#### [Assignment]
Your answer should contain only the lines from the top of the data below down through the one with "Open Google Calendar in the side panel", transcribed exactly and without pictures; please include nothing more.

Records for processing Start Marker

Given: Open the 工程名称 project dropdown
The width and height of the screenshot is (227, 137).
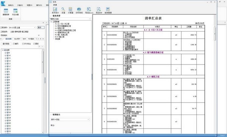Looking at the screenshot, I should 22,27.
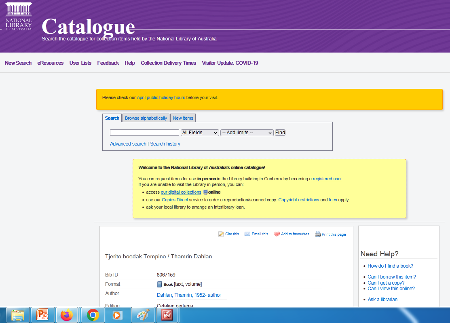Image resolution: width=450 pixels, height=323 pixels.
Task: Expand the Add limits dropdown
Action: coord(247,133)
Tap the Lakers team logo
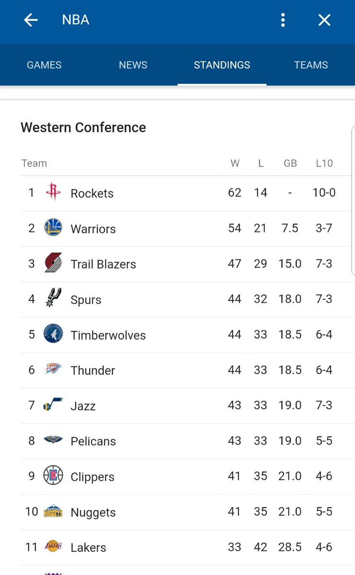The image size is (355, 575). [x=53, y=547]
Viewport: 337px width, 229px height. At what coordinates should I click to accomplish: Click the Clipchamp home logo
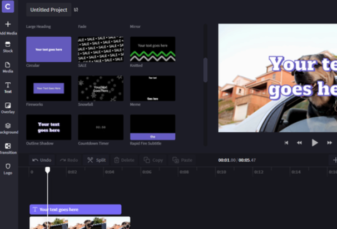tap(8, 8)
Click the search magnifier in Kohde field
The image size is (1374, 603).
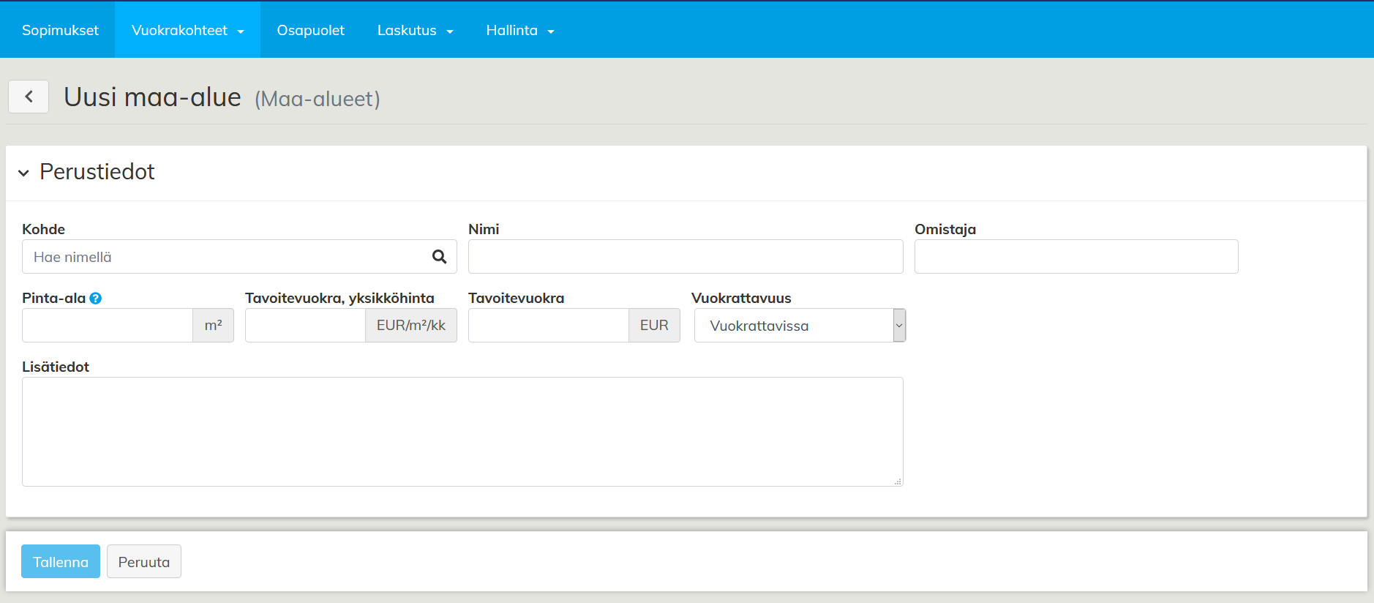[x=439, y=257]
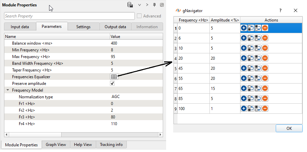Click the right chevron in panel header
This screenshot has height=152, width=307.
[147, 5]
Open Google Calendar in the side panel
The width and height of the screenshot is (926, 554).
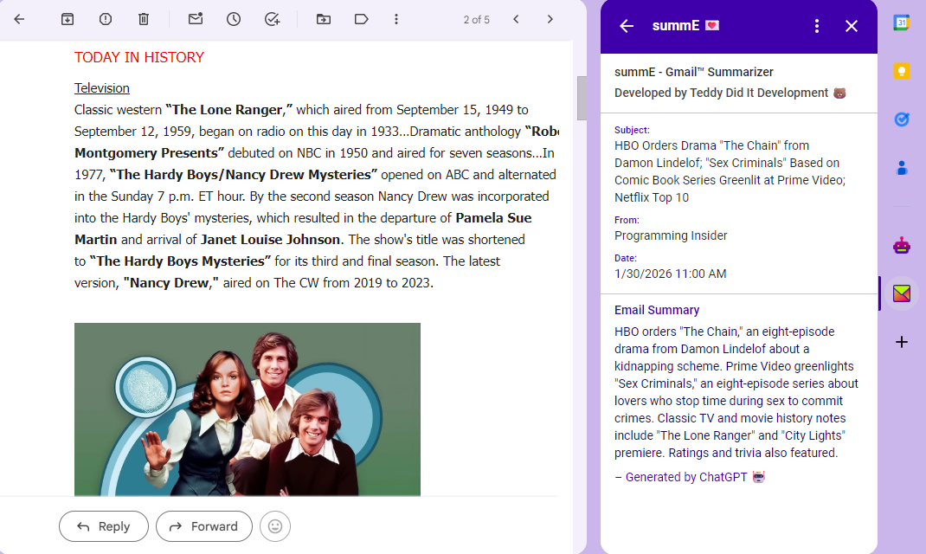point(902,23)
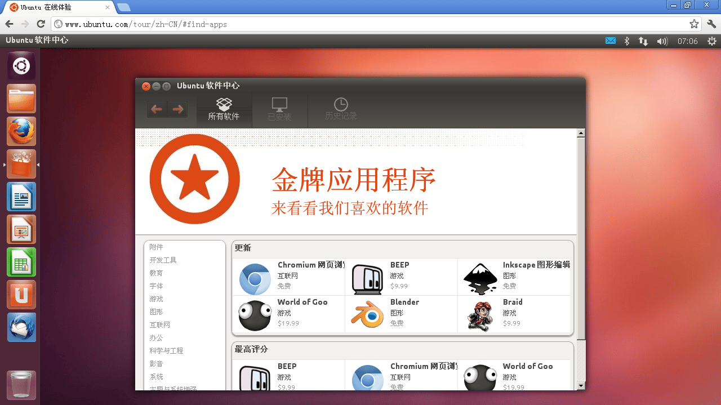Open Thunderbird mail from the launcher

click(x=21, y=328)
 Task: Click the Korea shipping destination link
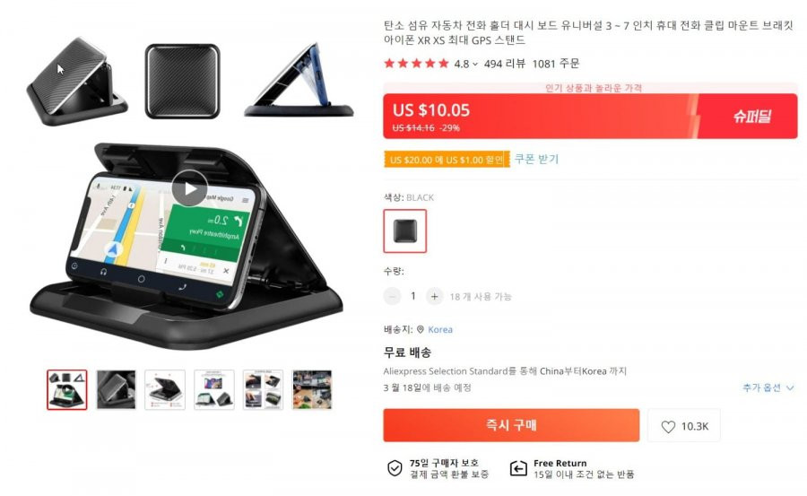440,330
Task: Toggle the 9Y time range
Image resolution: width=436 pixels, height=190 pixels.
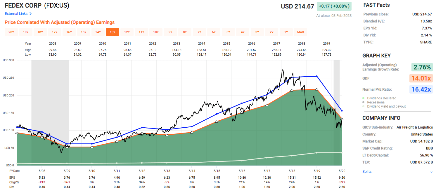Action: 170,32
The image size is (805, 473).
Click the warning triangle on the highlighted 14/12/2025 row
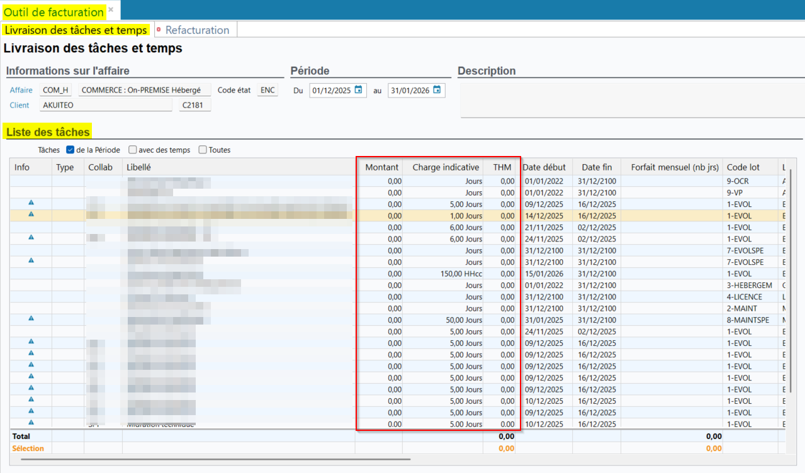[31, 214]
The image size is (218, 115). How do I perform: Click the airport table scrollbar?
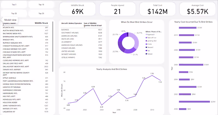[x=53, y=47]

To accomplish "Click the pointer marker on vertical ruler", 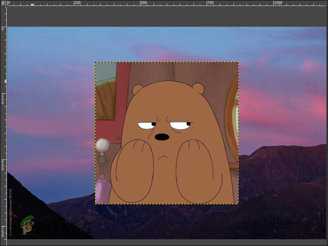I will pos(5,81).

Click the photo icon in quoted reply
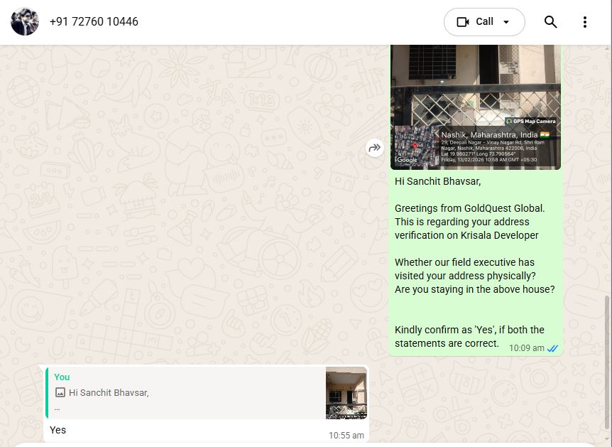pyautogui.click(x=60, y=392)
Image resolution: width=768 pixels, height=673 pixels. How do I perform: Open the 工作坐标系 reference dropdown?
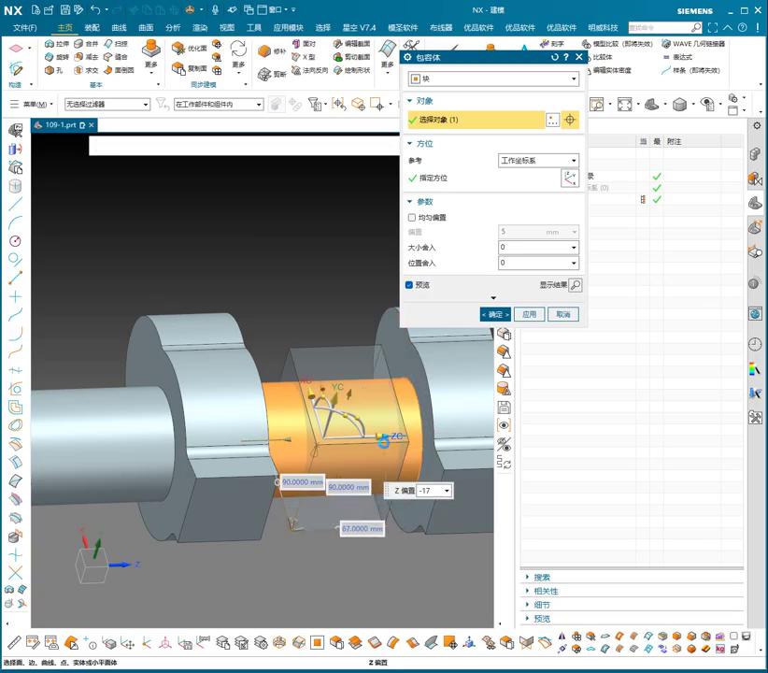pos(538,161)
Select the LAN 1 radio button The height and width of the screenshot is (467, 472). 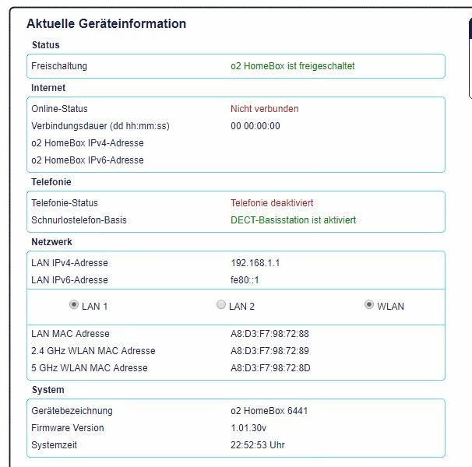[74, 306]
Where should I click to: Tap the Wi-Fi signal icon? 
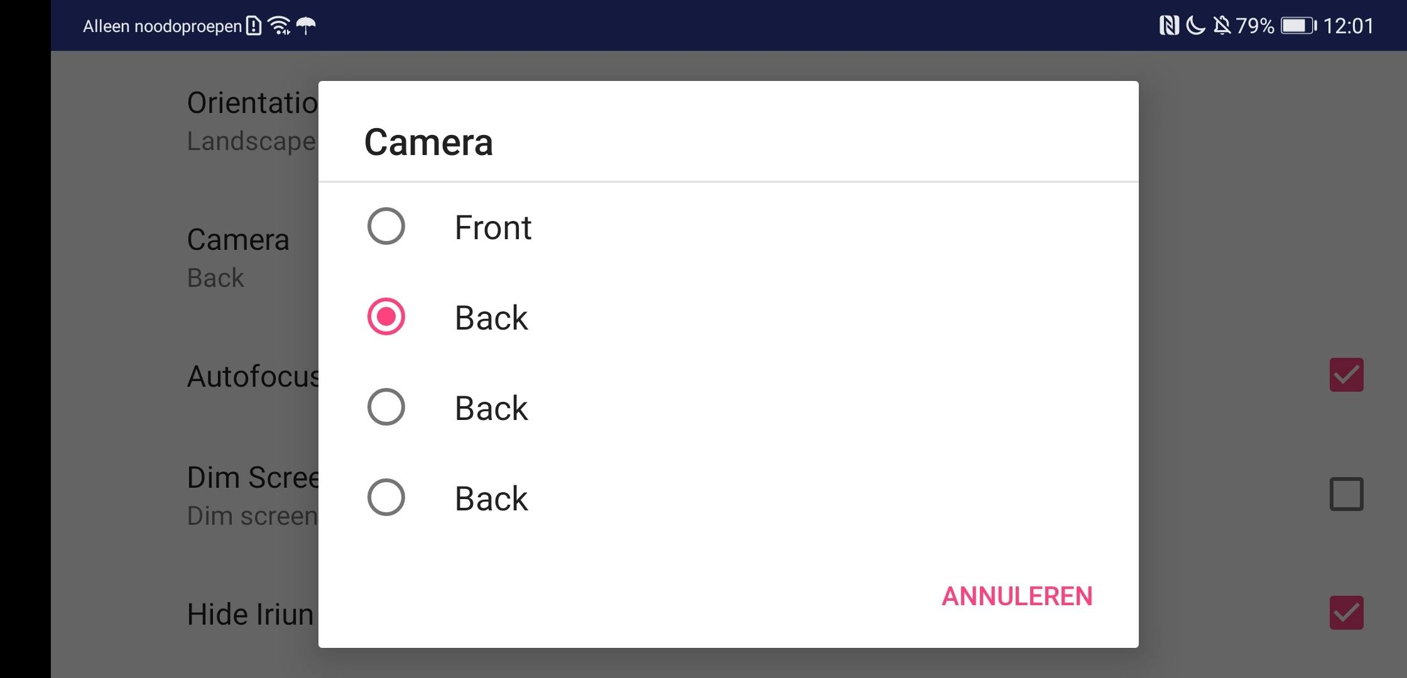tap(279, 26)
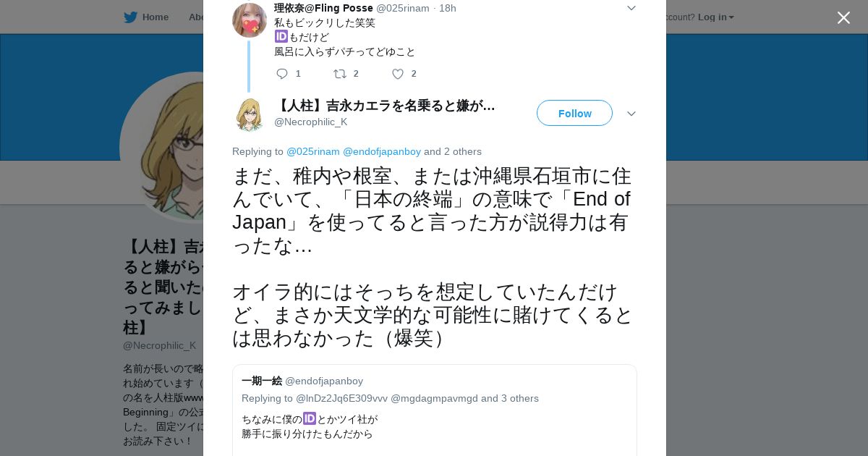Screen dimensions: 868x456
Task: Follow the @Necrophilic_K account
Action: pos(574,114)
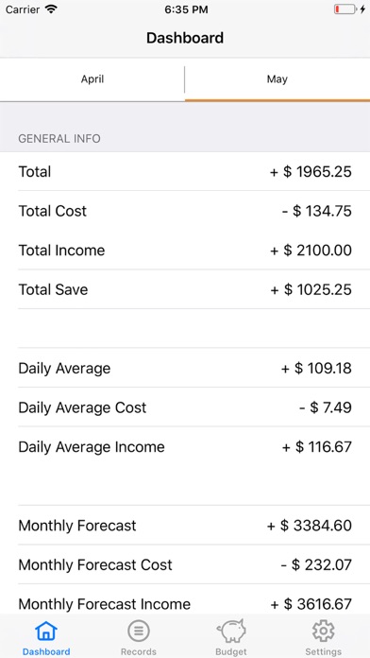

Records for processing End Marker

#### [Result]
Given: Open the 工程名称 project dropdown
The width and height of the screenshot is (227, 137).
Looking at the screenshot, I should 22,27.
Image resolution: width=450 pixels, height=323 pixels.
Task: Expand the Add limits dropdown
Action: coord(247,133)
Tap the Lakers team logo
The image size is (355, 575). [x=53, y=547]
Viewport: 337px width, 229px height. At what coordinates should I click to accomplish: Click the Clipchamp home logo
tap(8, 8)
Click the search magnifier in Kohde field
The image size is (1374, 603).
[x=439, y=257]
Click the right chevron in panel header
This screenshot has height=152, width=307.
[147, 5]
Open Google Calendar in the side panel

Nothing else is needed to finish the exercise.